Los vinos naranjas —blancos fermentados con sus pieles— pueden parecer la última tendencia del mercado. Sin embargo, su historia está ligada a los inicios del vino. “Uno se remonta a Georgia y se imagina estos vinos... es como el origen de todo”, apunta la argentina Mariel Benarós, una de las propietarias del winebar Corchito, en el barrio de Lavapiés, en Madrid. En su local sirven un vino naranja distinto cada día. “Tienen mística. Hay gente que siempre los busca. Algunos son funky, otros más tranquilos, depende de cada uno”, asegura.

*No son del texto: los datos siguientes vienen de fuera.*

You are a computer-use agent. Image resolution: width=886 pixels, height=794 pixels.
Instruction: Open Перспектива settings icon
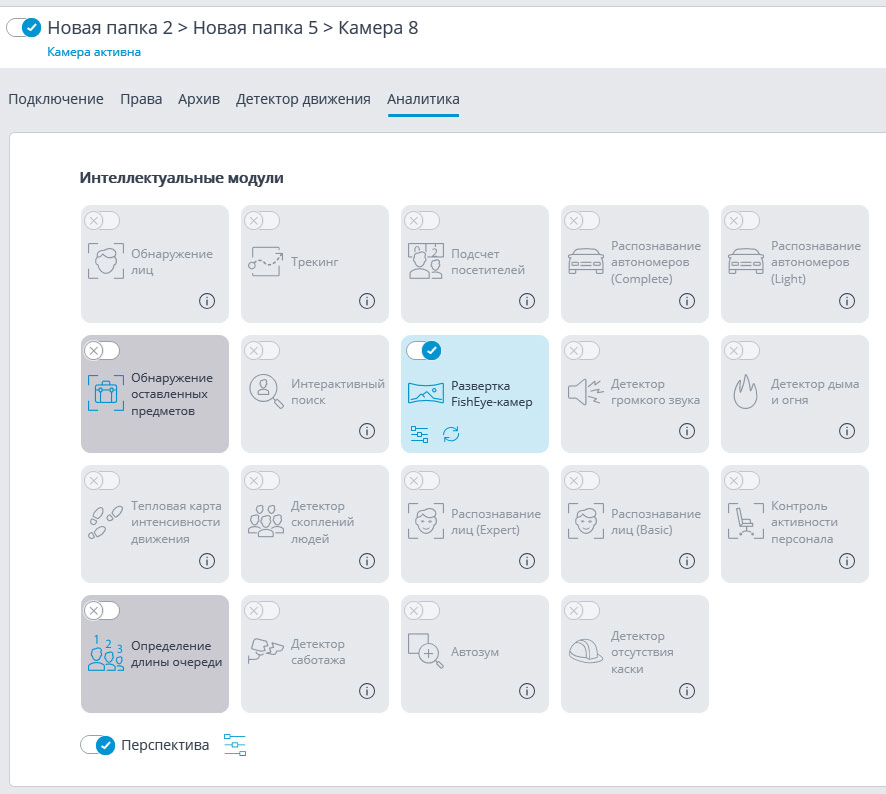coord(235,745)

En la Conca de Barberà, en Tarragona, la familia de Eva Vega comenzó el proyecto de Vega Aixalà desde cero, y en 2015 se volcaron en los naturales. “Es el año en el que sacamos el Enma, nuestro naranja de garnacha blanca”, dice. Hoy hacen menos por logística, pero aún elaboran blancos con prensado directo y crianza sobre lías: “Se oxida un poco más y queda ese color entre amarillo y naranja”. Aline Hock, del Domaine des Mathouans, al sur de Francia, decidió cambiar su carrera bancaria por las viñas. Nada tenía sentido en su vida hasta que llegó el mundo del vino. Su orange, Mine de Rien, busca reflejar ese cambio vital: “Hacer vino naranja implica riesgo y paciencia: uvas sanas, más tiempo y dejar que el vino se exprese solo”.